Ça ne va pas durer. Dans six mois il connaîtra la différence entre un cheval et un chien. La phase tout-est-un-chien va se refermer, et il n’en restera aucune trace, sauf si les dessins sont quelque part de retrouvable.

Je ne fais pas du sentimental. Je fais du pratique. Ce sont des sources primaires.

Ce qu’il faut faire ce soir

Tu n’as pas besoin de tout garder. Ce n’est pas le sujet.

Ce qui vaut la peine : photographier les nouvelles pièces tant qu’elles sont fraîches. Pas pour archiver chaque dessin pour toujours. Juste pour avoir le choix plus tard. Les dessins qui compteront sont évidents en rétrospective ; ils ne le sont pas toujours sur le moment. Si tu les as photographiés, tu peux décider plus tard. Sinon, le choix est déjà fait.

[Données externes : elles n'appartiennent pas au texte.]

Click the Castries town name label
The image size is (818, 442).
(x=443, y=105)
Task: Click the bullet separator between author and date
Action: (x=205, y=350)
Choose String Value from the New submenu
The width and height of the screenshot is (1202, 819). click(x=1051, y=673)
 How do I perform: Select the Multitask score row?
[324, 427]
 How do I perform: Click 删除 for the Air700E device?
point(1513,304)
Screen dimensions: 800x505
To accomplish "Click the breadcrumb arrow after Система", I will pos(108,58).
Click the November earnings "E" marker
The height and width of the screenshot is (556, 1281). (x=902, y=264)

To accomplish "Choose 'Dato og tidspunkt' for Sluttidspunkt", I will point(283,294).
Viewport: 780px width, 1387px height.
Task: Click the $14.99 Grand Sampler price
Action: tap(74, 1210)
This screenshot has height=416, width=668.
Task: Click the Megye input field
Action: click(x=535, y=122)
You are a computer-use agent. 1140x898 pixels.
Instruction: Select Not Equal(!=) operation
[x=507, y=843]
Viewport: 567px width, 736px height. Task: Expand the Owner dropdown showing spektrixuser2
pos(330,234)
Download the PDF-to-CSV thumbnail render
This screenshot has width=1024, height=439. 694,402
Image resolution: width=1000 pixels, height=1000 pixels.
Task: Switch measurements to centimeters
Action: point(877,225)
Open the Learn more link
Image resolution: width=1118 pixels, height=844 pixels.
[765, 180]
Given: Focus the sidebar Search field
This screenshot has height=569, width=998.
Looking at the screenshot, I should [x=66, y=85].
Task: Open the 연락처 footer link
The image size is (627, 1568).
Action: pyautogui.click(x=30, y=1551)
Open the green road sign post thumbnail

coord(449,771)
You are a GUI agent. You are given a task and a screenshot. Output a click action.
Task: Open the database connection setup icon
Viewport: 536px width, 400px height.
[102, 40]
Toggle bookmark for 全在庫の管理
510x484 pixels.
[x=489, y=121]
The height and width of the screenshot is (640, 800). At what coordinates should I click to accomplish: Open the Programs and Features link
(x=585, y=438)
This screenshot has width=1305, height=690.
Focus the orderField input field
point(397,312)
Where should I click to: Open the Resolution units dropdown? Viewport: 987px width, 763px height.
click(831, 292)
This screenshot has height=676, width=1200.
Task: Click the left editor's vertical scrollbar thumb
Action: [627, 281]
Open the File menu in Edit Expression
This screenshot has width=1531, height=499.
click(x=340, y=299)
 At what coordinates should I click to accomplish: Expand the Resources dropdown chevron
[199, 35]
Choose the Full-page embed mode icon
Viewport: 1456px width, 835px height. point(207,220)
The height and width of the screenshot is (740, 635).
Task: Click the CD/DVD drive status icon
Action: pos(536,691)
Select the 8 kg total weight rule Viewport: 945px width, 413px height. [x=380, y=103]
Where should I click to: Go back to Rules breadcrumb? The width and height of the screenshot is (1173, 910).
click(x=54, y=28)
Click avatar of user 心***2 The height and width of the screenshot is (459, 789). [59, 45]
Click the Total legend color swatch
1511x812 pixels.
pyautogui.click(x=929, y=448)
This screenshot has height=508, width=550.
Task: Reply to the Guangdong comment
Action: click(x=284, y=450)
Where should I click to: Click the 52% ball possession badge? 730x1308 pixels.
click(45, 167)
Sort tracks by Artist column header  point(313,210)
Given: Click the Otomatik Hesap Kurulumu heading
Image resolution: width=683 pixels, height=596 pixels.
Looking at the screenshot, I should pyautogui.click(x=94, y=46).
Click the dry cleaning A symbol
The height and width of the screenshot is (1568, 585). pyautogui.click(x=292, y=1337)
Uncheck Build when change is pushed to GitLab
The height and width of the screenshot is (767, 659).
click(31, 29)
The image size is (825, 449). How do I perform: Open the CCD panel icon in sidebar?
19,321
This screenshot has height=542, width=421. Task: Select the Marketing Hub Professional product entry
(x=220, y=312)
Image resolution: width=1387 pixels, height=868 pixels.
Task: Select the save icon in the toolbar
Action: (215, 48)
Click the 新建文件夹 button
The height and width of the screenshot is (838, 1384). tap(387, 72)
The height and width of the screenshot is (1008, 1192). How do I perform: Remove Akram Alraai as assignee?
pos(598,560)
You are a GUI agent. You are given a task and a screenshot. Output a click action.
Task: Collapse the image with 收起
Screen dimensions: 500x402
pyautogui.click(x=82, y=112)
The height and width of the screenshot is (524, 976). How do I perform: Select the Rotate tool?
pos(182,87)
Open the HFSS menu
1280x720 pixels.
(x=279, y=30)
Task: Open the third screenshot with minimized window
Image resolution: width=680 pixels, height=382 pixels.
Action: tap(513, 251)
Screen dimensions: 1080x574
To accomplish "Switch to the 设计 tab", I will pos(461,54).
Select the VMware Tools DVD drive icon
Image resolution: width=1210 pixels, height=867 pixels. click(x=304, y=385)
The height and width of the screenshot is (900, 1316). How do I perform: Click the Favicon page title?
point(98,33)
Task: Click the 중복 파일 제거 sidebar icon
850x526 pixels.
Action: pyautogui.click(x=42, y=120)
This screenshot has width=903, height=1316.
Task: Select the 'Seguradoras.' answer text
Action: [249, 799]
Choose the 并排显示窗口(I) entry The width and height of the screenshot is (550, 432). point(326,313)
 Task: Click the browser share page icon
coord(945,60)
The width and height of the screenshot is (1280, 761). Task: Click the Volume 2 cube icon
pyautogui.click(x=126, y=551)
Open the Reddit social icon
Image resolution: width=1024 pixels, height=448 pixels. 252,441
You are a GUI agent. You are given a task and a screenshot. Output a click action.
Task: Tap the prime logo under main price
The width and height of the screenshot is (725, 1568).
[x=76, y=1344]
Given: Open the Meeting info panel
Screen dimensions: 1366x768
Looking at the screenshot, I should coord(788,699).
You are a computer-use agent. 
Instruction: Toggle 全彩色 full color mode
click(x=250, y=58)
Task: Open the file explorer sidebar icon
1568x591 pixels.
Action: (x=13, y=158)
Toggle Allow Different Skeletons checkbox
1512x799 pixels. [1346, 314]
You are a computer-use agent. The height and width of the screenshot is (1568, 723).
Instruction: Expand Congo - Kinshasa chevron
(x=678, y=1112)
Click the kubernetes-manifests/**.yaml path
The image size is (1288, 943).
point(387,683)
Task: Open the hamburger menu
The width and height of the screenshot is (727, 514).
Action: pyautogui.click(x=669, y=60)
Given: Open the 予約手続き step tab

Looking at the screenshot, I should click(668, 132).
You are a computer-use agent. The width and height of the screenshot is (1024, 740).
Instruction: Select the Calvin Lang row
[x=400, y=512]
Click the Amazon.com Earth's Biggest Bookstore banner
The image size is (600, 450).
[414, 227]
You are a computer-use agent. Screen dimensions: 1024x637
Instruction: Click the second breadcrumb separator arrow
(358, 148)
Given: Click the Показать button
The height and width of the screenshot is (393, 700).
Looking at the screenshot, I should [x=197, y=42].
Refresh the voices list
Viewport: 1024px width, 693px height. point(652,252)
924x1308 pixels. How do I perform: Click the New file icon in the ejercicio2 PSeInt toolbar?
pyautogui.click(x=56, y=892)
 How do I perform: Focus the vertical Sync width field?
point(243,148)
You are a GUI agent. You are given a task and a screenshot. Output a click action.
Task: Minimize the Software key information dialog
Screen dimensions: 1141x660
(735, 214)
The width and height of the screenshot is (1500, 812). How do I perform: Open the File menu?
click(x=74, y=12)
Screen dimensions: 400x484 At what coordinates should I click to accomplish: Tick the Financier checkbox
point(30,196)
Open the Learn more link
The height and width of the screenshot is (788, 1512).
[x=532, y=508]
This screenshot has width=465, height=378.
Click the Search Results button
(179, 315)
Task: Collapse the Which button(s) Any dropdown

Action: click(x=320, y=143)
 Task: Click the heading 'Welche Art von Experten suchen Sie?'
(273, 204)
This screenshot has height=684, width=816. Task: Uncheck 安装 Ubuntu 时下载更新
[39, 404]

Photographier prend environ 30 secondes par dessin si tu ne t’en fais pas. Pose le dessin par terre, lumière correcte, une photo. Au suivant.

Si tu veux le fond enlevé (pour qu’il y ait juste le dessin, pas le sol de la cuisine) : j’ai construit une appli pour ça. Elle s’appelle Scribbly. Elle photographie l’art, supprime automatiquement le fond, organise tout par enfant. Gratuite, avec des produits imprimés disponibles. Et je suis le fondateur, donc à divulgation.

L’appli est optionnelle. La photo ne l’est pas.

Le tas physique

J’ai traité ça dans un guide séparé. Version courte : garder environ 10% en originaux, lâcher le reste sans culpabilité. Le dessin dans le bac à recyclage n’est pas perdu s’il a été photographié. Il vit juste ailleurs.

Pour le sac de fin d’année de la crèche (le grand vidage d’un coup), il y a un article qui couvre ça aussi.

Le sac est une chose à part. Mais le flux hebdomadaire ne demande qu’une habitude : photographier avant que ça parte sur la pile.

Ce à quoi je ne m’attendais pas

Je pensais que photographier l’art de mes fils était une question de préservation. Ne rien perdre.

C’est vrai, mais ce n’est pas le principal.

Le principal, c’est : regarder. Quand tu photographies un dessin, tu le regardes vraiment. Tu remarques ce que ton fils de 3 ans a mis dans le coin : le petit chat que tu as failli rater. Tu vois que les dessins de cette semaine sont différents de ceux de la semaine dernière, sans pouvoir vraiment dire pourquoi. Tu tiens le dessin contre la lumière.

Tu allais le poser sur la pile. À la place, tu as passé 30 secondes avec.

L’archive, c’est juste la preuve que tu faisais attention.


FAQ

Mon enfant ramène tellement de dessins de la crèche que je n’arrive pas à suivre. Y a-t-il un système plus rapide ?

Photographier avant de trier. Une fois que tu as une copie numérique, la décision de garder ou jeter l’original devient peu engageante. La pile cesse d’être un problème quand tu cesses de voir les originaux comme la seule trace.

Quels dessins de la crèche valent la peine d’être gardés en original ?

Les pièces étapes : la première fois où ils ont écrit leur nom, le dernier jour de crèche, une pièce sur laquelle ils ont vraiment travaillé. Et tout ce qui capture quelque chose de spécifique à cet âge. Pas le cinquième arc-en-ciel de la semaine. Sauf si c’est le meilleur arc-en-ciel.

Comment organiser toutes les photos numériques des dessins sans les mélanger à ma pellicule ?

Le piège principal, c’est de laisser les photos d’art vivre parmi des milliers d’autres photos. Soit utilise une appli dédiée organisée par enfant et par date, soit crée un album photo séparé et sois cohérent à l’ajout. L’organisation devient plus importante à mesure que le volume grandit.